Tank 360L or 96 Gallons
Light: 8 hours with 2 x PL 55W 7200k and a plenty of natural light (not direct light)
Substrate: Only river sand.

Fertilization: KCL 10 ppm every week after 50 % water change

NH3/NH4 and NO2: 0mg/L
NO3: 10mg/L
PO4: 10mg/L

The leaves of my Echinodorus Grandiflora is disappearing, some are turning brown others are come apart and i think that is the Fe missing.

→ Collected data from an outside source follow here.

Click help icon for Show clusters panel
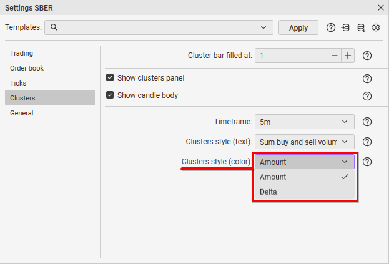Image resolution: width=389 pixels, height=264 pixels. tap(367, 79)
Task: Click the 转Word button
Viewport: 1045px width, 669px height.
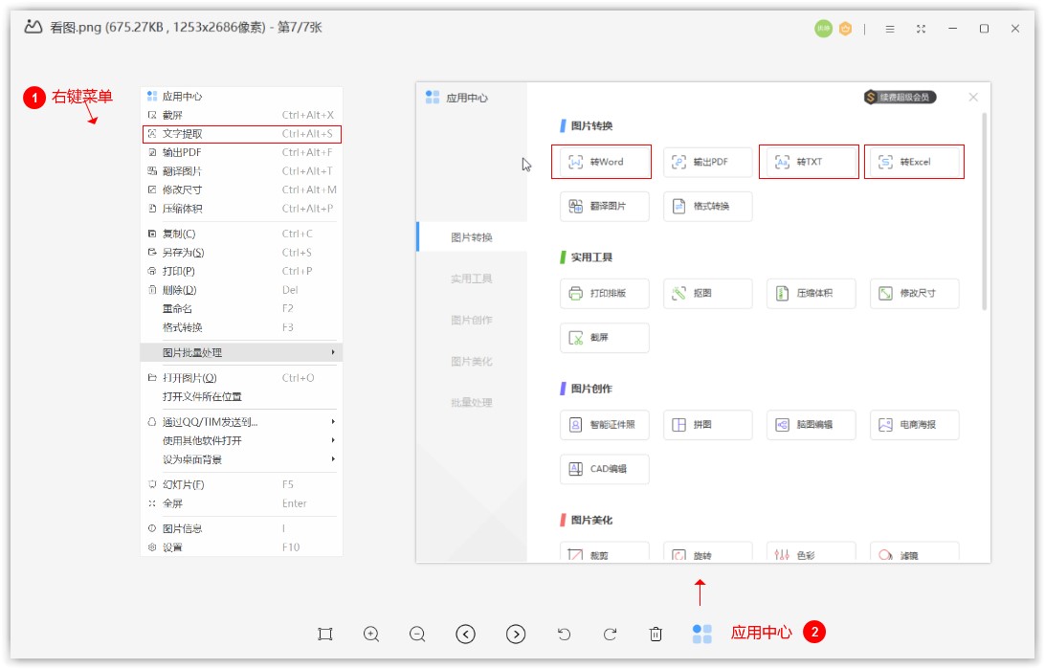Action: (601, 162)
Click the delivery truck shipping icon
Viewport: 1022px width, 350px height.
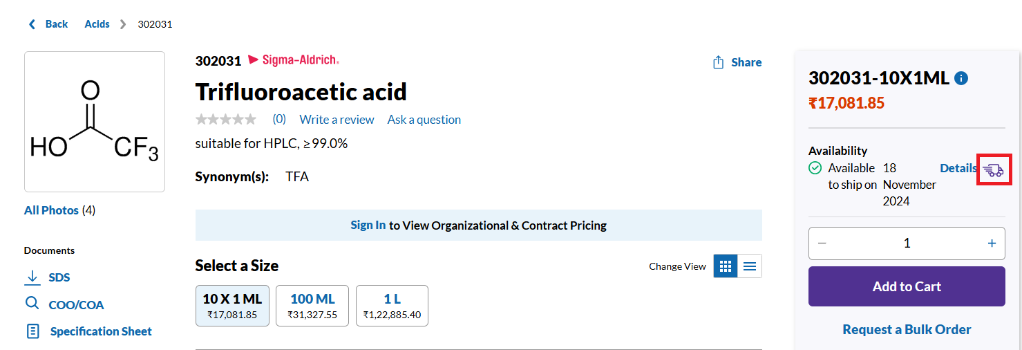[x=994, y=169]
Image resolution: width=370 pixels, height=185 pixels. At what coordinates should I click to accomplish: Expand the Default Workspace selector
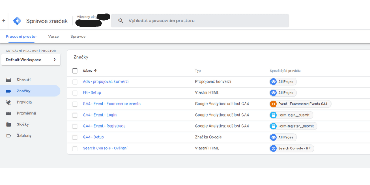coord(31,60)
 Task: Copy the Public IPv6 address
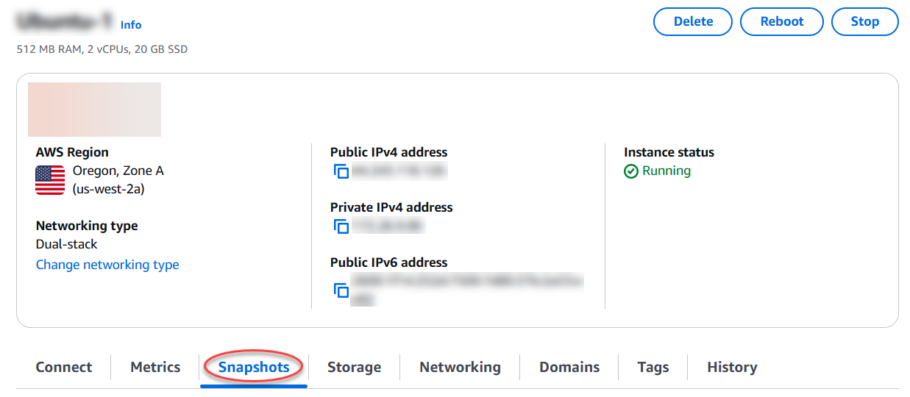341,290
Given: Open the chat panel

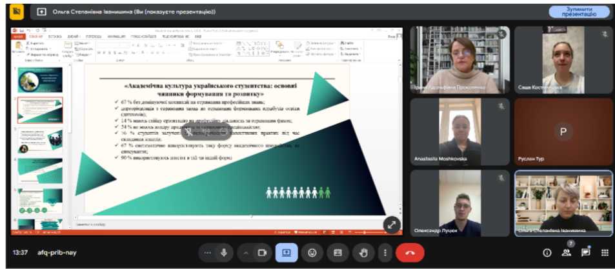Looking at the screenshot, I should [x=585, y=252].
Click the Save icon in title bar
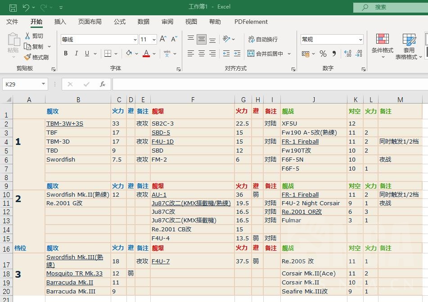 tap(13, 7)
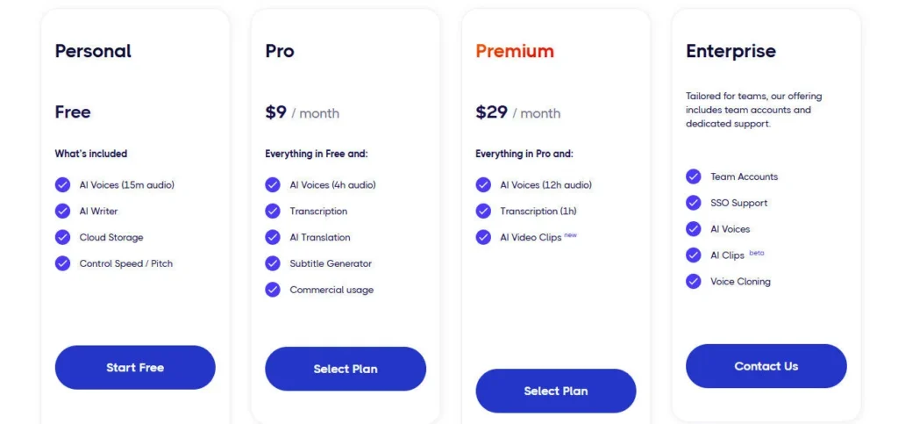Click checkmark beside AI Video Clips
The image size is (898, 424).
tap(483, 237)
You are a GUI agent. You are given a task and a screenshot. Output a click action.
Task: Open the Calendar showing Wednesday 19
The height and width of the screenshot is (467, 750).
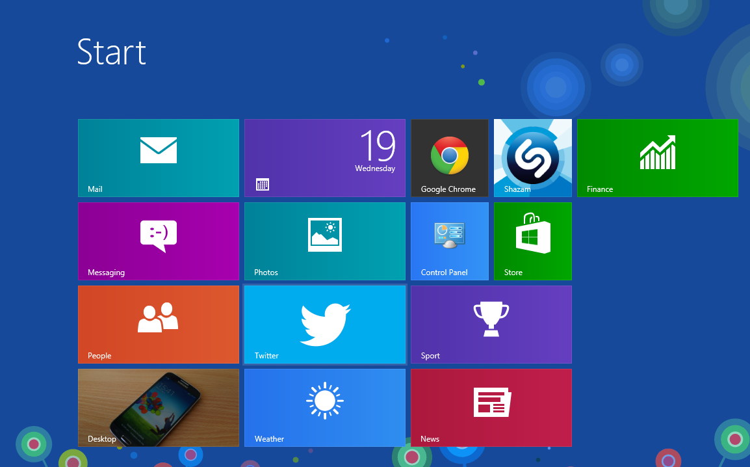point(325,158)
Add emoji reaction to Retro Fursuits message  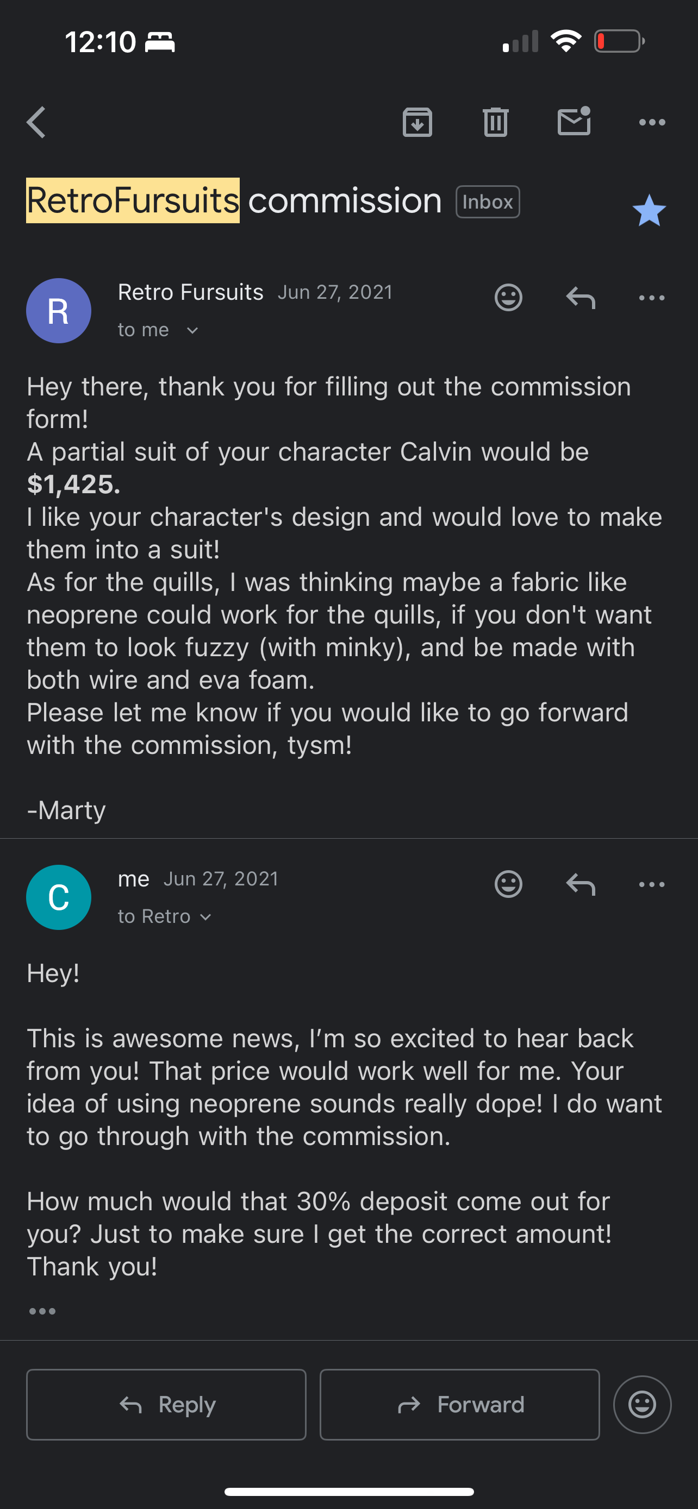click(508, 298)
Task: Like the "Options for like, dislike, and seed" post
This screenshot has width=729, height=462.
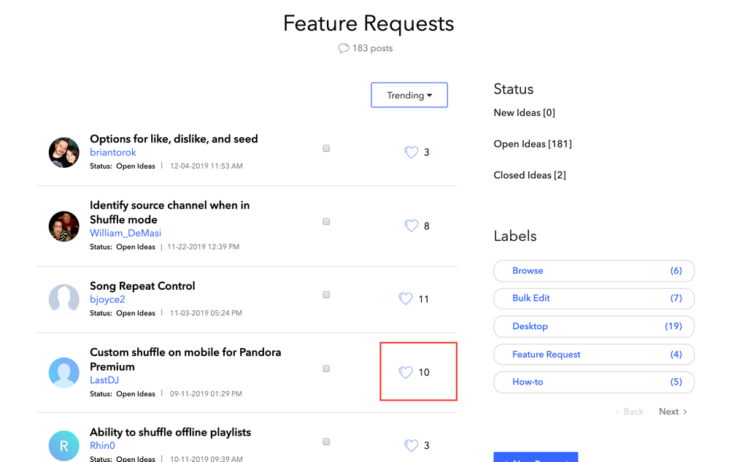Action: (411, 153)
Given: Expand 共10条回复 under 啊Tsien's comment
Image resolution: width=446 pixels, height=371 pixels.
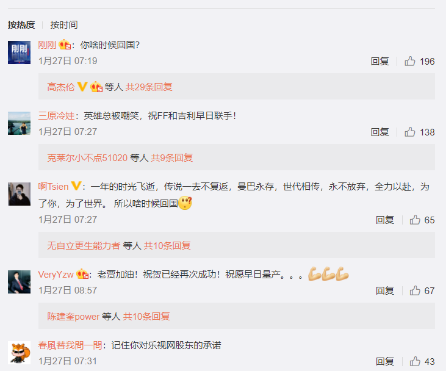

I have bought EDTA and now i have some doubts:

1- The bottle of EDTA have 1 liter and i says two things, one is 0.01 mol/L and the other is M.=372.24 and i thing this tell me that i have in one liter 3.72 g or by others words 3.72g/L, is this correct?

2-So if i have 250 liters i should but directly from the bottle of EDTA 30 mL to have
0.1 ppm of Fe, is this correct?

3-I should put some compound with Iron ? EDTA only helps the plants to absorber the Fe, is this correct too?

The molar mass seemed off to me, so I did some googling. Looks like you've got Na2EDTA.2H2O so you're getting double the sodium and none of the iron. What you want is the 367.05g/mol Fe (III) EDTA which will give you iron. If you're going to all the trouble though, I'd say just get CSM+B and take care of all your micro issues.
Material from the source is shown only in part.